Recording engineer/composer Chris McLernon (pictured) was tapped to record singer London Weidberg for a song that was included in the NBC show Vegas. Rather than have Weidberg come to his studio, Two Heads Music in Charleston, S.C., McLernon packed up his API Lunchbox—which includes a 3124 discrete 4-channel mic/line preamp and a 512C discrete mic/line preamp—and went to Weidberg.
“I grabbed a mic and the API Lunchbox and headed over there,” McLernon says. “She was comfortable and I got the vocal performance that I wanted. If I didn’t have the ability to pick that up and take it with me, I would have been struggling with whatever gear they had there because I didn’t know that room at all.”
McLernon tracked the sessions directly into Digidesign Pro Tools, bypassing the studio’s console. “She knows her technique, so it wasn’t like I had to compress her a lot and I think I ran her flat,” he recalls. “She went right in and did a take. It sounded fine to me and I didn’t have to mess with it. I don’t like to mess with stuff. If it doesn’t work from the word ‘go,’ either something is wrong with the musician or the instrument, or it’s the gear you are using. That’s the great thing about the API stuff I’m using—it’s so consistent and I know how it’s going to sound.”

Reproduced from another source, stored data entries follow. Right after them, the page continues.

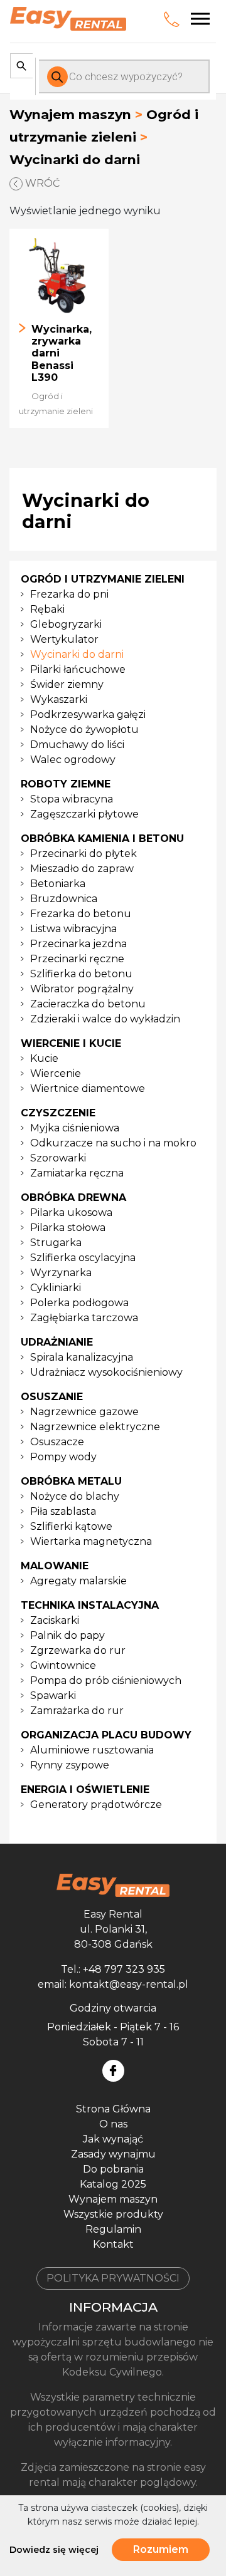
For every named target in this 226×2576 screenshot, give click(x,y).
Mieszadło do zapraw (82, 869)
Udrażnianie (57, 1342)
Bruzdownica (63, 899)
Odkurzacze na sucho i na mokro (113, 1143)
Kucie (44, 1058)
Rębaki (47, 609)
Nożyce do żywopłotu (84, 729)
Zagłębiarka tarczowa (84, 1318)
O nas (113, 2124)
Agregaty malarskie (78, 1581)
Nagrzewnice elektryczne (95, 1427)
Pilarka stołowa (67, 1227)
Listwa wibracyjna (73, 929)
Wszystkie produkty (113, 2214)
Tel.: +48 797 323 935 (113, 1969)
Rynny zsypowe (69, 1765)
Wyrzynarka (61, 1273)
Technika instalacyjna (90, 1605)
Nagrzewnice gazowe (84, 1412)
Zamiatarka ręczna (77, 1173)
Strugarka (56, 1243)
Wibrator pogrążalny (82, 989)
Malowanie (55, 1566)
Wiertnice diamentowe (87, 1088)
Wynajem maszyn (70, 114)
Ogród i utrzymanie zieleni (103, 579)
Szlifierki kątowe (71, 1526)
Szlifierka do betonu (81, 974)
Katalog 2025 (113, 2184)
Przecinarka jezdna (78, 944)
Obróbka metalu (71, 1481)
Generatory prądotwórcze (96, 1804)
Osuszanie (52, 1397)
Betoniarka (57, 884)
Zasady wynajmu (113, 2154)
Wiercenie (55, 1073)
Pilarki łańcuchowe (78, 669)
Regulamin (113, 2229)
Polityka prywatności (113, 2278)
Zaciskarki (54, 1620)
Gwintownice (63, 1665)
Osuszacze (57, 1442)
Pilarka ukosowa (71, 1212)
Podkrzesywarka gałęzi (88, 714)
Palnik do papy (67, 1635)
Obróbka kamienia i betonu (102, 838)
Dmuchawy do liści (77, 744)
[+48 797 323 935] (174, 19)
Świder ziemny (67, 684)
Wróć (41, 183)
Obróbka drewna (73, 1197)
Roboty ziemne (65, 784)
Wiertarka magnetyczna (91, 1541)
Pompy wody (63, 1457)
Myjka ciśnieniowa (74, 1128)
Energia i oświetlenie (85, 1789)
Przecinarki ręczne (77, 959)
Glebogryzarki (66, 624)
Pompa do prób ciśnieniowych (105, 1680)
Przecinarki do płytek (83, 854)
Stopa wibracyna (71, 799)
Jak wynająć (113, 2139)
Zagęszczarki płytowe (84, 814)
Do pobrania (113, 2169)
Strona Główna (113, 2109)
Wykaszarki (58, 699)
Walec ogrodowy (73, 760)
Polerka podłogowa (79, 1303)
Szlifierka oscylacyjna (83, 1258)
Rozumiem (160, 2549)
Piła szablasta (63, 1511)
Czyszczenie (58, 1113)
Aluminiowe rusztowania (92, 1750)
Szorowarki (58, 1158)
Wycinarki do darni (77, 654)
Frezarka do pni (69, 594)
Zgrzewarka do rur (78, 1650)
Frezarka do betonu (80, 914)
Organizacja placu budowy (106, 1735)
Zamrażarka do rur (77, 1710)
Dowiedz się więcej (54, 2549)
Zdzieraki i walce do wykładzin (105, 1019)
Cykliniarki (55, 1288)
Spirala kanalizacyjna (81, 1357)
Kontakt (113, 2244)
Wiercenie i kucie (71, 1043)
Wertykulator (64, 639)
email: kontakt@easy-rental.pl (113, 1984)
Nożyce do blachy (74, 1496)
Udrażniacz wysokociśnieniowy (106, 1372)
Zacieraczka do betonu (88, 1004)
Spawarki (53, 1695)
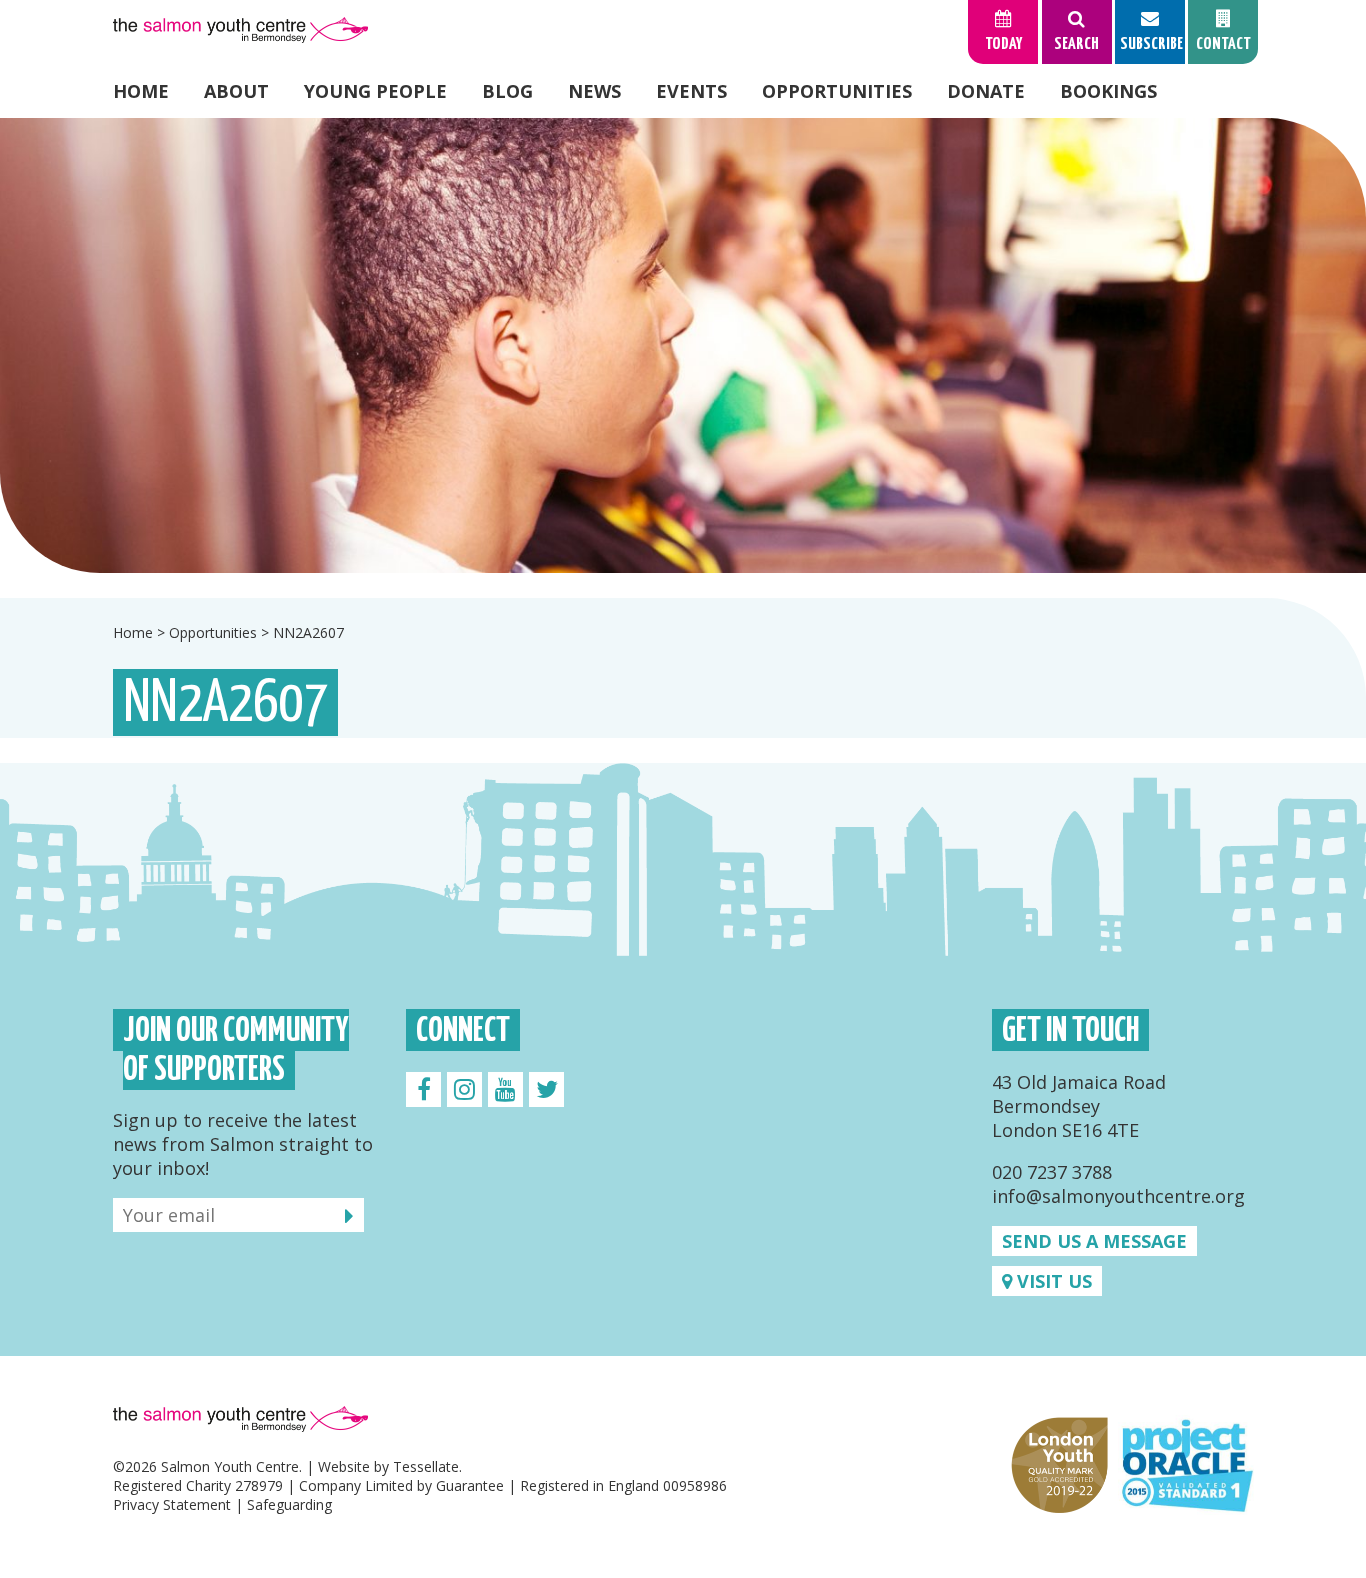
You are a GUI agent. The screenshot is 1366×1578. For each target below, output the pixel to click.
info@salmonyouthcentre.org (1118, 1196)
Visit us (1052, 1281)
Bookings (1108, 91)
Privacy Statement (172, 1504)
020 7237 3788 (1052, 1172)
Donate (986, 91)
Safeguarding (289, 1504)
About (236, 91)
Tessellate (426, 1466)
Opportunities (837, 91)
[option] (683, 345)
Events (691, 91)
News (594, 91)
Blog (507, 91)
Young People (375, 91)
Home (141, 91)
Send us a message (1094, 1241)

McLernon has also found his API gear helpful in getting ready to mix music for a spot. On a recent date, he took a track that was recorded with a Digi 002 using only its onboard mic pre’s and pumped it through his API gear to add the clarity and accuracy that was missing. “I hear people complain that digital can be a little too crisp,” he says, “but by [using the API gear], the music seems to maintain a pleasant crispness without the digital sizzle to it. Some people always want to look for that analog warmth, but I think if you don’t have clarity, then there is not going to be any warmth.”